Who is accessing my IMAP inbox?

 The issue

A certain user who was reading his email messages using Thunberdbird 13.0 IMAP client, complained about not seeing any new messages on his inbox. Apparently, all the new messages that had been received were perfectly visible whenever accessing his IMAP account from an Internet Browser. In order to see these very same email messages in Thunderbird, the user was due to close and then re-open this IMAP email client software. No other connections were established, according to the user, to his IMAP account. The user was reading his email from an internal IP address from the University.

Let’s be sure of it

Occam’s razor. It always works, at least for me. These symptoms were so similar to the ones affecting any IMAP account whenever concurrent accesses were taking place, that it was difficult not to have a serious look at who was connected  to his IMAP account and from where, to say the least.

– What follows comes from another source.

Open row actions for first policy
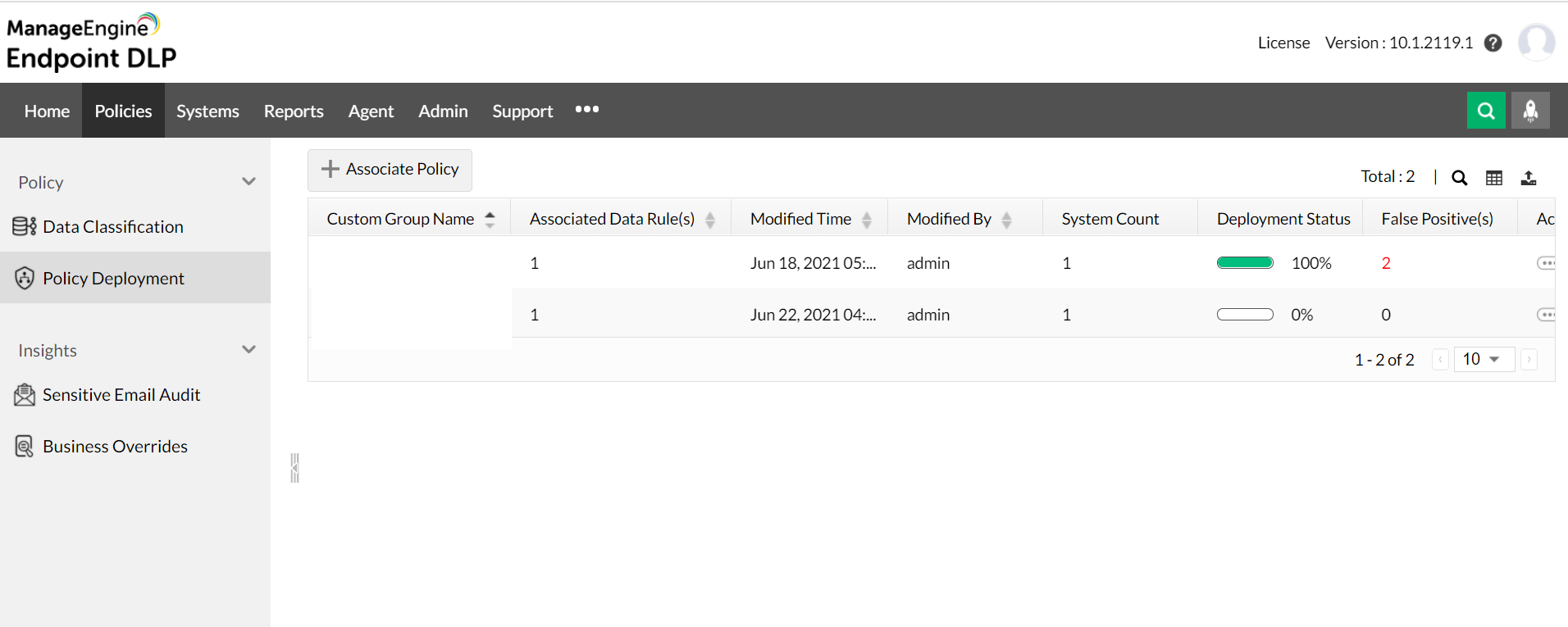Viewport: 1568px width, 627px height. coord(1546,263)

Unluckily, I could not track down any internet connections to the IMAP server, because I was not the one in charge of it. Therefore, I needed something that could do that for me. TBTracer was the perfect add-on to fulfil all my needs.

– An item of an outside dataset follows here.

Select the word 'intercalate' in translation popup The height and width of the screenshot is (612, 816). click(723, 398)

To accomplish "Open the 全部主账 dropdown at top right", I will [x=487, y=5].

After installing it, I decided to track only all the IMAP conversation between the client (that is, Thunderbird), and the server. Therefore, I ran this command – according to the TBTracer’s reference – on a CLI:

export NSPR_LOG_FILE="/tmp/tbtrace.log"

Thus, all the IMAP log would be annotated on a log-file, that is,  /tmp/tbtrace.log.

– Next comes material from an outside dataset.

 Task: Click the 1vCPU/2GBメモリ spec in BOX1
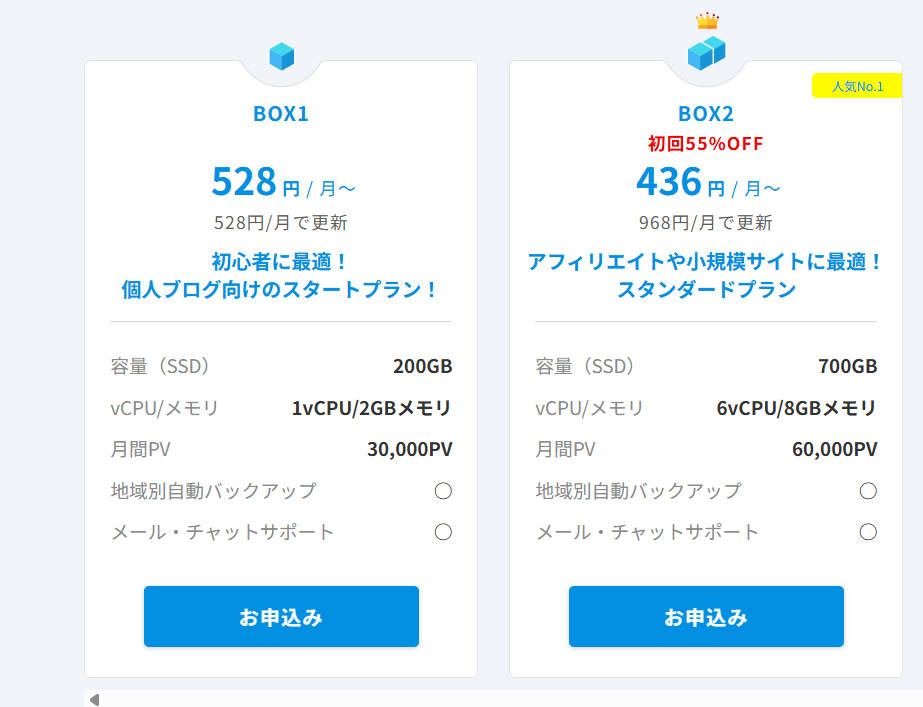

After a couple of minutes, I looked for calls to the function CreateNewLineFromSocket(), the ones describing what IP addresses were accessing this IMAP account and, moreover, which folders they were accessing to. In theory, at least two different IPs were to be found, if the original idea of having concurrent IMAP connections to this account had to be proven.

And so, this is what I got whilst analysing the log:

1780471552[7ff56745d9d0]: 88e61800:upc.edu:S-Sent:CreateNewLineFromSocket:  []) by web-k2pim.upc.edu (Horde Framework) with HTTP; Fri, 29

Apparently, an external IP address was, in fact, accessing the Sent folder from an Internet Browser. Thus, another connection was already established, affecting and even blocking this IMAP account in doing so.

Determining who that was

A simple call to nslookup revealed that this IP was from ONO, the same IP belonging to the user’s personal computer at home. This computer was, in fact, powered on and running an Internet Explorer process that was accessing the IMAP account, though the user had no idea about that. Apparently, the computer was supposed to be switched off. As it turned out to be, it was not and, besides, Internet Explorer was still running despite the fact that the user thought it was completely closed. As I stated earlier, Occam’s razor. It never fails ;-).